| Exercise instructions |
In the records below, find each line that holds "Aşağı" and return it.
====================
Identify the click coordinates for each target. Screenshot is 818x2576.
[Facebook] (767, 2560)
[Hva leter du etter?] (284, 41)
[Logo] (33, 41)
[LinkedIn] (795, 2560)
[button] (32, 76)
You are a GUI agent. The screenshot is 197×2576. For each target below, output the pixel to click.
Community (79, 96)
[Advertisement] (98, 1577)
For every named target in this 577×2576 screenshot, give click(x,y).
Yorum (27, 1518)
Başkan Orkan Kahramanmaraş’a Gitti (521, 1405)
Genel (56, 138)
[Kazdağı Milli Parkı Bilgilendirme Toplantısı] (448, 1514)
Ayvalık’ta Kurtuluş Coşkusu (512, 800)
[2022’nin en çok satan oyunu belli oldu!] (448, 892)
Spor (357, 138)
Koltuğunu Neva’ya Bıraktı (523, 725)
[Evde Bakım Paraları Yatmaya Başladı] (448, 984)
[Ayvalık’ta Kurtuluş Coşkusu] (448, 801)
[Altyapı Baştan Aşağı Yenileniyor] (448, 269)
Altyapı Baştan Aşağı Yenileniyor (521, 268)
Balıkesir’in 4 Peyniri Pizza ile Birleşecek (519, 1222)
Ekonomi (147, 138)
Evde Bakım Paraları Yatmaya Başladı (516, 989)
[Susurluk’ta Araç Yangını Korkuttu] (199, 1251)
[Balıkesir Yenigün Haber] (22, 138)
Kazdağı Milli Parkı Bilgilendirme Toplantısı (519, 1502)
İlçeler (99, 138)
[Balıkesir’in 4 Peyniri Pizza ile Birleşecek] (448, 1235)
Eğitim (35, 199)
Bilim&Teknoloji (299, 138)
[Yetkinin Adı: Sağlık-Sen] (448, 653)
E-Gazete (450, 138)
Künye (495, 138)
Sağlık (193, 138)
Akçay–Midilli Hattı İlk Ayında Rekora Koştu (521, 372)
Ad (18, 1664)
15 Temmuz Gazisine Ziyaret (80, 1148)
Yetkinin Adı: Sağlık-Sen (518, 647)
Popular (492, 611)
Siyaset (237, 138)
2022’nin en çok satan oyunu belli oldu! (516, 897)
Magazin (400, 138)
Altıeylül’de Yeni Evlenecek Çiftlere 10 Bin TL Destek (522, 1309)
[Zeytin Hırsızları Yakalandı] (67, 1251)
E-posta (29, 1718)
====================
| Exercise answer |
[Altyapı Baştan Aşağı Yenileniyor] (448, 269)
Altyapı Baştan Aşağı Yenileniyor (521, 268)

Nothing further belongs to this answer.